Texte fourni =
· · · · · · ·

Espérance de vie : le monde est revenu près de dix ans en arrière
L’indice de développement humain (IDH) a reculé pour la première fois, tiré vers le bas par l’impact du Covid sur l’espérance de vie. Mais c’est surtout l’accumulation de crises aiguës qui inquiète : le sentiment d’insécurité polarise les sociétés et entrave l’action collective.
Pour la première fois, l’indice de développement humain (IDH) recule dans le monde. L’indicateur, qui combine l’espérance de vie en bonne santé, le niveau de connaissances des jeunes adultes et le niveau de vie de la population, n’avait cessé de progresser depuis sa création en 1990. Mais trente ans plus tard, il décroche. Non seulement l’indice a reculé pendant deux années consécutives (2020 et 2021), mais si brutalement qu’il est retombé à son niveau d’il y a cinq ans.

· · · · · · ·

Entrées fournies =
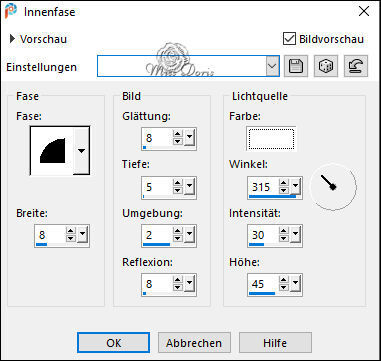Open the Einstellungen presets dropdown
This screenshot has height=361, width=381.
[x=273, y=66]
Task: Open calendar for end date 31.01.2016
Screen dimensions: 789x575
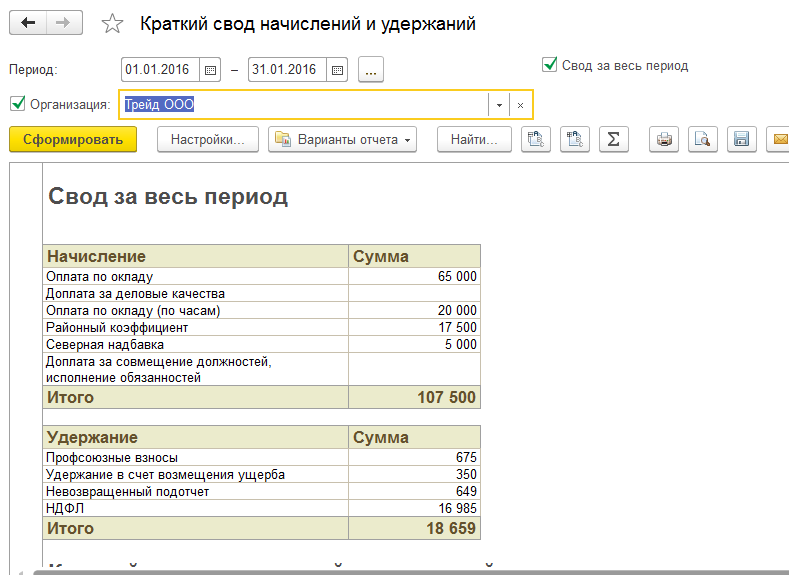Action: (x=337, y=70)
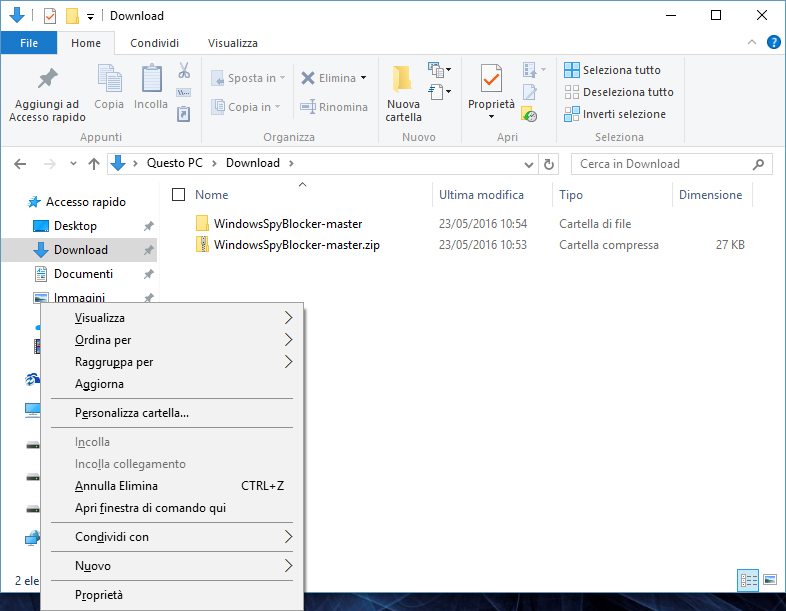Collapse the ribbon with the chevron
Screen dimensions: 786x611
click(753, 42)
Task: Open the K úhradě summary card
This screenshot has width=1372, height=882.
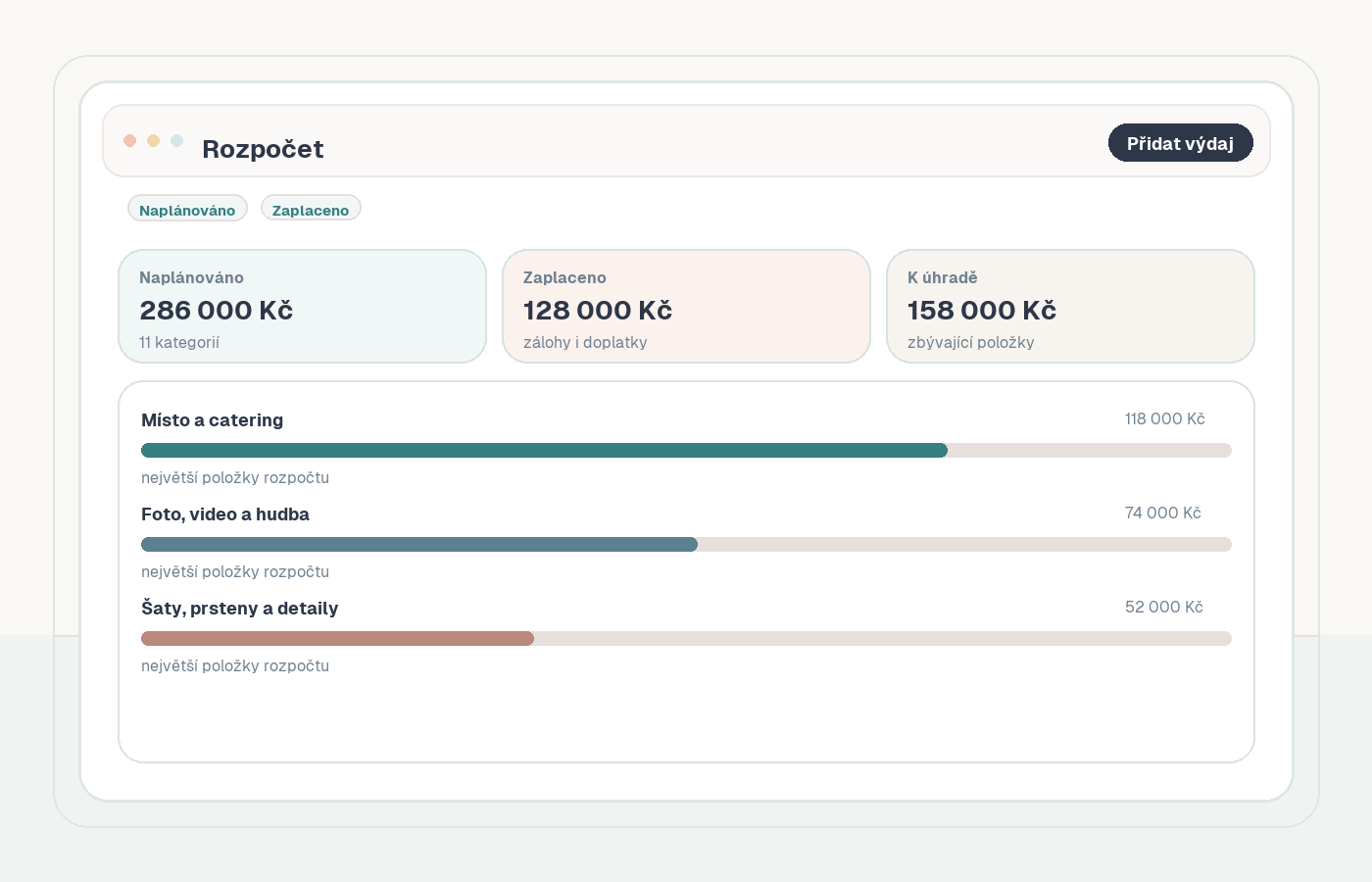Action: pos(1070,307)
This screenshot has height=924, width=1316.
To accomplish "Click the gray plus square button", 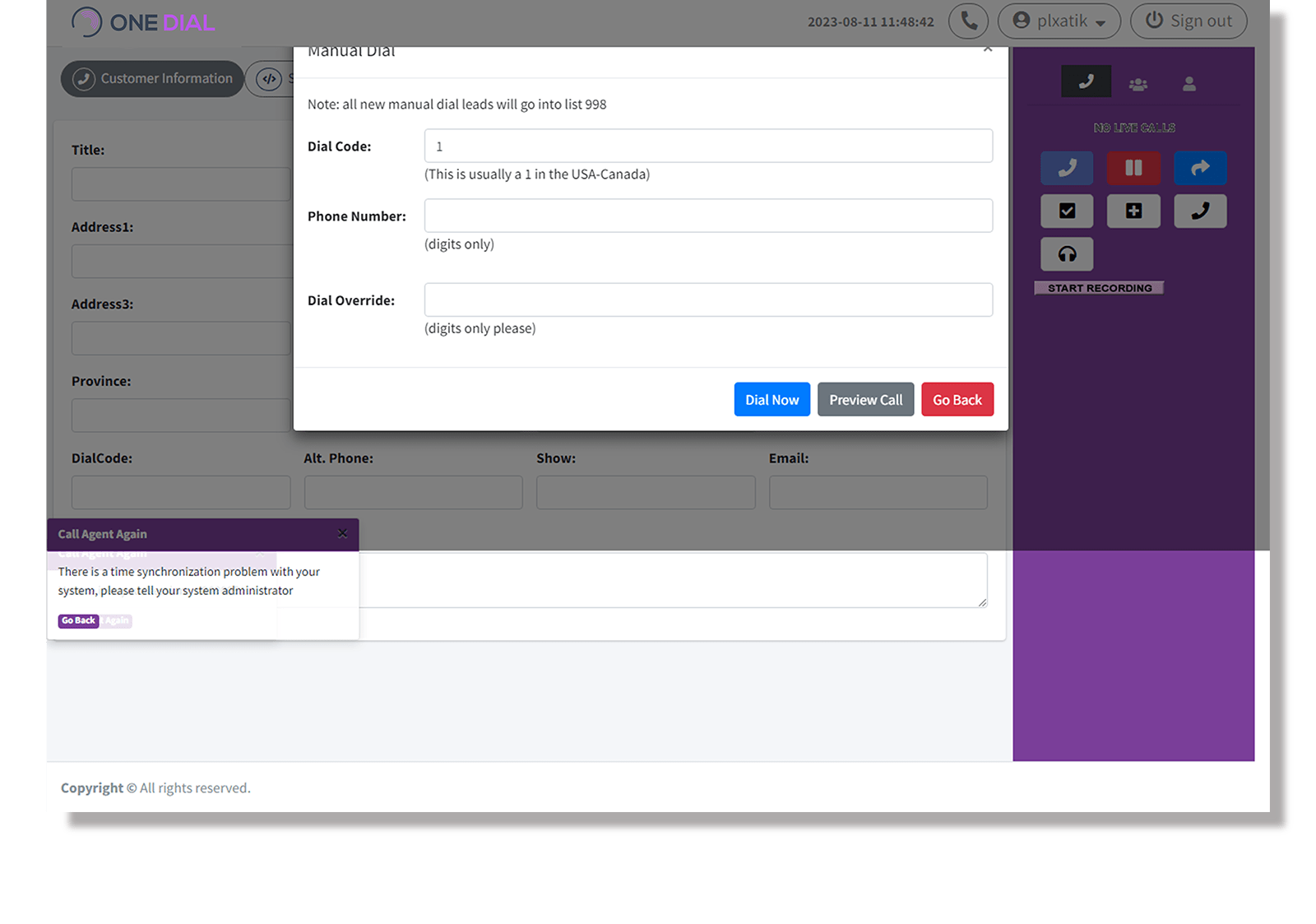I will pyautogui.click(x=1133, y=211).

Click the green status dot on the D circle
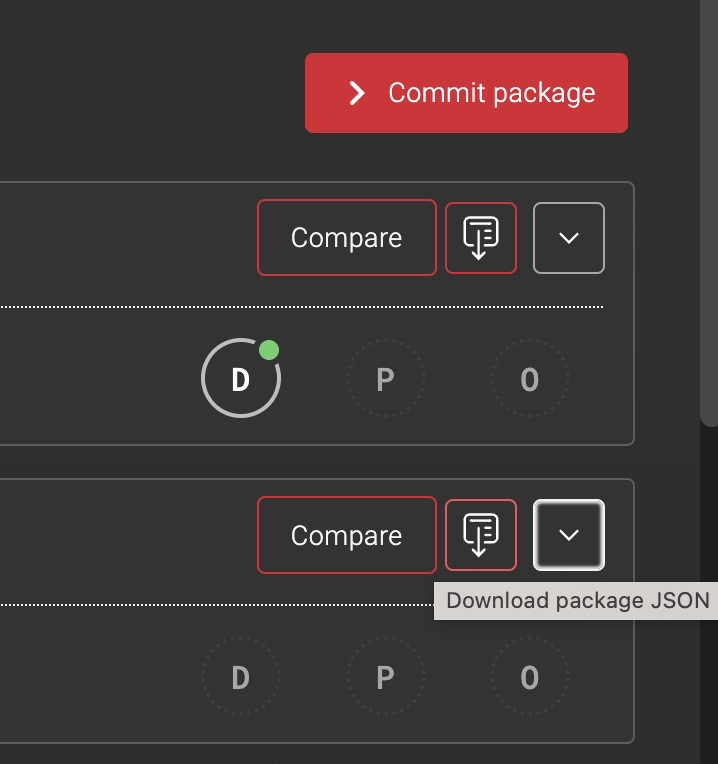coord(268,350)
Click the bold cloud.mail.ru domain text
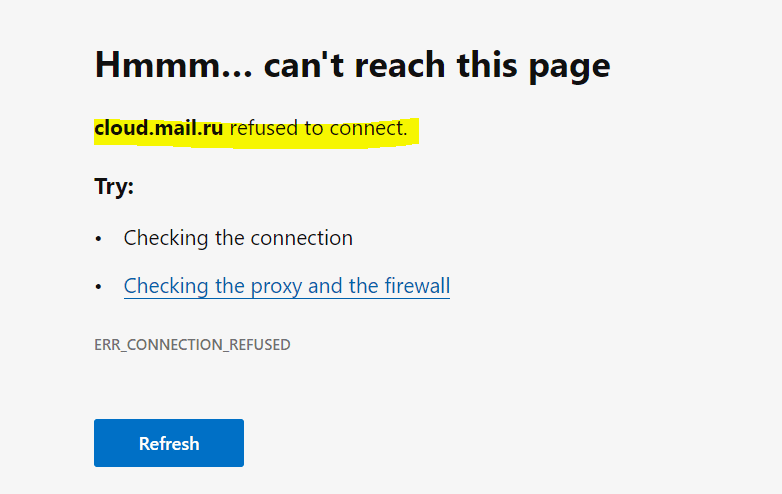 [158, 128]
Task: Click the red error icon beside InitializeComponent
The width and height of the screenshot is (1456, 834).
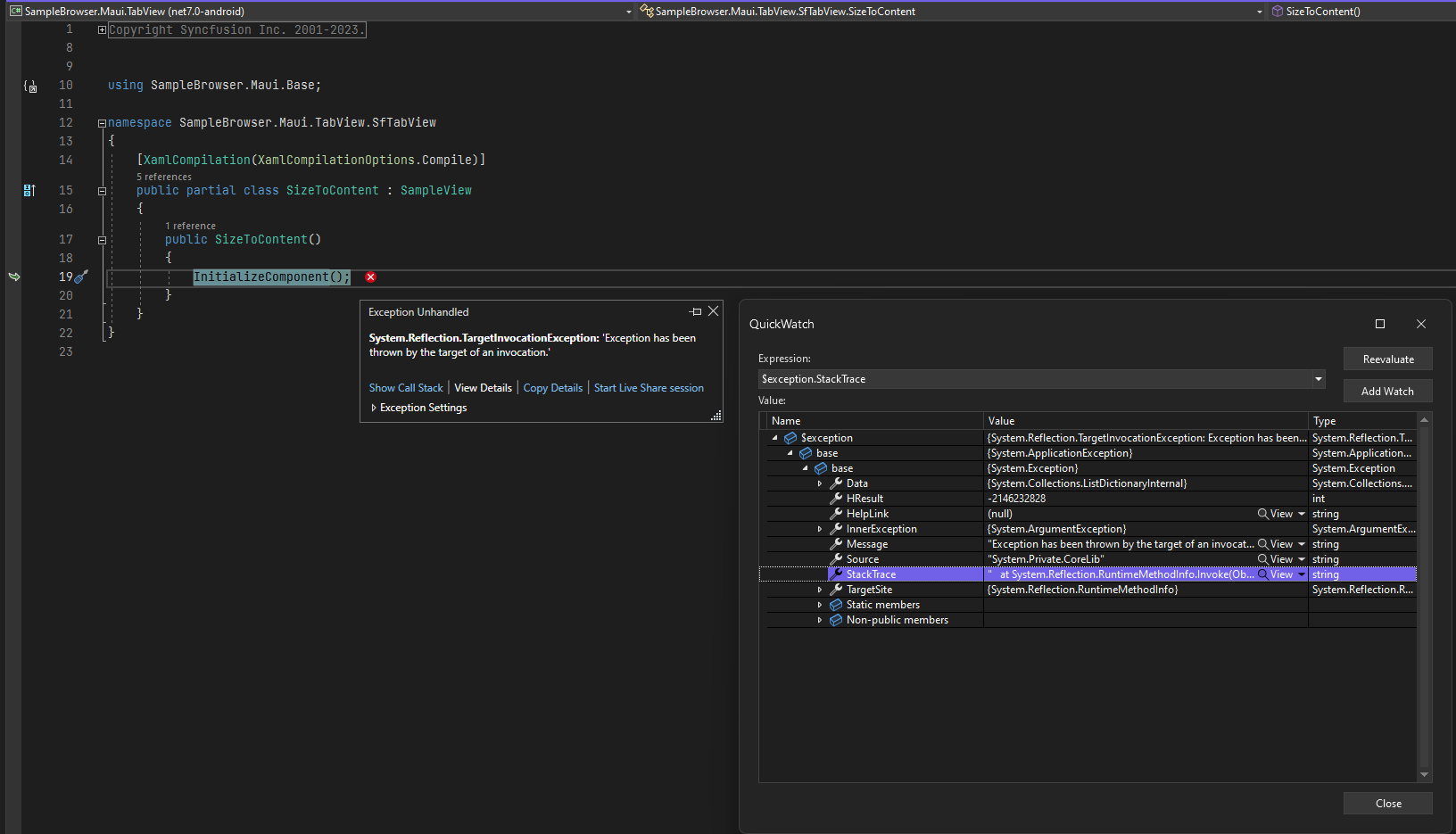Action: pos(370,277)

· · · · · · ·

Tâche à réaliser 1 = D'après le texte sur l'indice de développement humain, au cours de quelles années l'indice a-t-il reculé ?
Tâche à réaliser 2 = Rédigez la suite du texte sur l'indice de développement humain, en reprenant après sa dernière phrase.

Réponse attendue 1 = En 2020 et en 2021.

Réponse attendue 2 =
« Un ensemble d’incertitudes s’accumulent et interagissent pour perturber la vie de manière inédite », constate le Programme des Nations unies pour le développement (PNUD), qui calcule chaque année cet indice. « Les crises mondiales se cumulent : crise financière, la crise climatique qui se poursuit, la pandémie de Covid-19 et une crise alimentaire qui s’annonce », indique le rapport. L’indicateur s’arrêtant à la fin d’année 2021, l’impact de la guerre en Ukraine n’est pas encore pris en compte…
L’impact de la crise sanitaire
C’est en fait l’espérance de vie qui tire l’indice vers le bas – le niveau d’instruction et le niveau de vie progressant, eux légèrement. En deux ans, l’espérance de vie à la naissance est passée de 72,8 ans à 71,4 ans l’an dernier. Elle retombe ainsi à son niveau de 2013.
Les pays les plus affectés par la pandémie de Covid-19 avaient en effet publié l’an dernier des chiffres en fort recul. Aux Etats-Unis, les statistiques publiées le mois dernier confirment encore ce recul : l’espérance de vie est désormais à son niveau de 1996. En France, elle s’est légèrement redressée après un net recul en 2020.
La majorité de la planète est concernée par le recul de l’IDH : 90 % des pays du monde ont enregistré un recul en 2020 et/ou 2021, selon les calculs de l’agence onusienne. Mais alors que l’indice a commencé à se redresser la deuxième année dans les pays les plus développés, le recul a continué ailleurs, creusant encore les inégalités.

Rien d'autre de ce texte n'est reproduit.